Problem to work on: Can you give back the entries from the line containing "The image size is (606, 366)." through the line containing "pyautogui.click(x=509, y=546)", with "Instruction" replaced by "Goal" and everything else unchanged?

Supplied entries:

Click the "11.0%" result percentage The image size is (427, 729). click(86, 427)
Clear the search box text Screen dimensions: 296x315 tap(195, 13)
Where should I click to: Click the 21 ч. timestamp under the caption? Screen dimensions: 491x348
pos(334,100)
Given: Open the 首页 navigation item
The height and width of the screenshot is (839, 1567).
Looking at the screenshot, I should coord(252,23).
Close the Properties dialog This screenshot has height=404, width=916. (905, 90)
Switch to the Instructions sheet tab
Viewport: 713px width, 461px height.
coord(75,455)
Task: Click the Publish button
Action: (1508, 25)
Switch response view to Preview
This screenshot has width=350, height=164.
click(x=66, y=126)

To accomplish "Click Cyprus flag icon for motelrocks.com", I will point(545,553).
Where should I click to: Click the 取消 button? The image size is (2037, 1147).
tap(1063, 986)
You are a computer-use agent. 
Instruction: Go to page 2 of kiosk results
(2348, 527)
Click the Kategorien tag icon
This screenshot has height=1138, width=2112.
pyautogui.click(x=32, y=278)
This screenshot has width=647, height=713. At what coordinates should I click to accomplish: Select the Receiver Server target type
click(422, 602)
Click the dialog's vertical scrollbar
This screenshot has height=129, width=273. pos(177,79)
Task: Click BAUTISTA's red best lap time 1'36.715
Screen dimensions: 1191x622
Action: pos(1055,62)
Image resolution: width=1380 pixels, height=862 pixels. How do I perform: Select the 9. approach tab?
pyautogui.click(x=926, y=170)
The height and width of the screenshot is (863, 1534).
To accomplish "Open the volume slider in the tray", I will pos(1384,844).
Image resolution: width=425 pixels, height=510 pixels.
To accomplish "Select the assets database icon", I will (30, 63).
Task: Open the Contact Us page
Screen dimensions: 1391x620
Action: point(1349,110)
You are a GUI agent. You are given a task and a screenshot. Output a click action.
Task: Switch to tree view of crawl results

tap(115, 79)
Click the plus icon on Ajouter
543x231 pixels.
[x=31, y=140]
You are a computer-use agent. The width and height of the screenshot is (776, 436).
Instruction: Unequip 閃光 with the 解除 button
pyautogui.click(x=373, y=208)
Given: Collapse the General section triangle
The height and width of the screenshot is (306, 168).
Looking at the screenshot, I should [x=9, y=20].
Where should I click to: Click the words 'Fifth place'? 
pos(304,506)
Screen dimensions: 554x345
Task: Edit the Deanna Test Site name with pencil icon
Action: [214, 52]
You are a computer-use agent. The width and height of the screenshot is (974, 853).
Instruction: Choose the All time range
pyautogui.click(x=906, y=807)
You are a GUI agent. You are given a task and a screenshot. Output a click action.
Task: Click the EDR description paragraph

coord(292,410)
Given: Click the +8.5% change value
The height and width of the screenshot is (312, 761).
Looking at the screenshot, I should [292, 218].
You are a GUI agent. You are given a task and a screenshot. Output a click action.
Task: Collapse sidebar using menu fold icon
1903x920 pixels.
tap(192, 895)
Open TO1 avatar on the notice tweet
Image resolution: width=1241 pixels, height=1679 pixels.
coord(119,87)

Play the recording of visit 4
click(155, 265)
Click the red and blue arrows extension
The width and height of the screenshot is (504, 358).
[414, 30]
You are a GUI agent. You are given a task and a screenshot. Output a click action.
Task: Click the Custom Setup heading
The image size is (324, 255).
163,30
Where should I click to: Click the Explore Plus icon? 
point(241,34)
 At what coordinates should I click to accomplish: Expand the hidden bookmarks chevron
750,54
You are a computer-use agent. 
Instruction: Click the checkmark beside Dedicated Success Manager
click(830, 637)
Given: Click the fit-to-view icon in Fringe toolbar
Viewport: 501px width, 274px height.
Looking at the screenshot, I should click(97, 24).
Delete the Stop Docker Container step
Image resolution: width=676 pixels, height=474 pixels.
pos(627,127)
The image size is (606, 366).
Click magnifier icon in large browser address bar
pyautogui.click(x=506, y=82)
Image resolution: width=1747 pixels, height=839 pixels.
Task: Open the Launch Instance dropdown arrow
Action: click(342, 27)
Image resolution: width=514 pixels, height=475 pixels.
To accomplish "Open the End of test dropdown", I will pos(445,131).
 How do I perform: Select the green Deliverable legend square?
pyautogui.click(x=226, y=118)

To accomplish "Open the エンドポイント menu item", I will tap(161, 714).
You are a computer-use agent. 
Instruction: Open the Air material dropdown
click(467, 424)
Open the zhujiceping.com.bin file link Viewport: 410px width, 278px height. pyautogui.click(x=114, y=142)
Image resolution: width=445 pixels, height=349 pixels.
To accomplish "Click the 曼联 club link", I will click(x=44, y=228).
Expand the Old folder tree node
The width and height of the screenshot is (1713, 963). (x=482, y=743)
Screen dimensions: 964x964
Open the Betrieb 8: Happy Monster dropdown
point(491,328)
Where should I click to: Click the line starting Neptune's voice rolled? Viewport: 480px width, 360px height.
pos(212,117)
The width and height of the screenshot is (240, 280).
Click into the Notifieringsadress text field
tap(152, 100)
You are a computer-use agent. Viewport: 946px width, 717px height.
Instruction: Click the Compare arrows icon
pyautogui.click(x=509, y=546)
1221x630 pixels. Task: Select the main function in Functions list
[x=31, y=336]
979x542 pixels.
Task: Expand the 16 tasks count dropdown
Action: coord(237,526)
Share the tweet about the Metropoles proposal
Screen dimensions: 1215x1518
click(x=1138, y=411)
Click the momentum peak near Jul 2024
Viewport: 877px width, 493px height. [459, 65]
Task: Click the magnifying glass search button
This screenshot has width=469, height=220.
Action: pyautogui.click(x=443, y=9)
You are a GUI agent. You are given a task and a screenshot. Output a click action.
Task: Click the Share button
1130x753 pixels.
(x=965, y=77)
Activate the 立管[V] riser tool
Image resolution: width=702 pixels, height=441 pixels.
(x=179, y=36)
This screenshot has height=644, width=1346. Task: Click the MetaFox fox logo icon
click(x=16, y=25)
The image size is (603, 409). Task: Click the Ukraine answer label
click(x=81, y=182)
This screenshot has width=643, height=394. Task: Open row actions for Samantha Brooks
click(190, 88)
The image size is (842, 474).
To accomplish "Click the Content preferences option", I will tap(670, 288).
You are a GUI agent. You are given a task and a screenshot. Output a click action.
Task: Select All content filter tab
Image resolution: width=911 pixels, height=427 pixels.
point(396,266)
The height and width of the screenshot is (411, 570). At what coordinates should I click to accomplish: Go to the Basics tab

Expected answer:
The image size is (606, 366).
Click magnifier icon in large browser address bar
pyautogui.click(x=506, y=82)
Image resolution: width=1747 pixels, height=839 pixels.
Task: Open the Launch Instance dropdown arrow
Action: click(342, 27)
Image resolution: width=514 pixels, height=475 pixels.
To accomplish "Open the End of test dropdown", I will pos(445,131).
 How do I perform: Select the green Deliverable legend square?
pyautogui.click(x=226, y=118)

To accomplish "Open the エンドポイント menu item", I will tap(161, 714).
You are a computer-use agent. 
Goal: Open the Air material dropdown
click(467, 424)
Open the zhujiceping.com.bin file link Viewport: 410px width, 278px height. pyautogui.click(x=114, y=142)
Image resolution: width=445 pixels, height=349 pixels.
To accomplish "Click the 曼联 club link", I will click(x=44, y=228).
Expand the Old folder tree node
The width and height of the screenshot is (1713, 963). (x=482, y=743)
Screen dimensions: 964x964
Open the Betrieb 8: Happy Monster dropdown
point(491,328)
Where should I click to: Click the line starting Neptune's voice rolled? Viewport: 480px width, 360px height.
pos(212,117)
The width and height of the screenshot is (240, 280).
Click into the Notifieringsadress text field
tap(152, 100)
You are a computer-use agent. Viewport: 946px width, 717px height.
Goal: Click the Compare arrows icon
pyautogui.click(x=509, y=546)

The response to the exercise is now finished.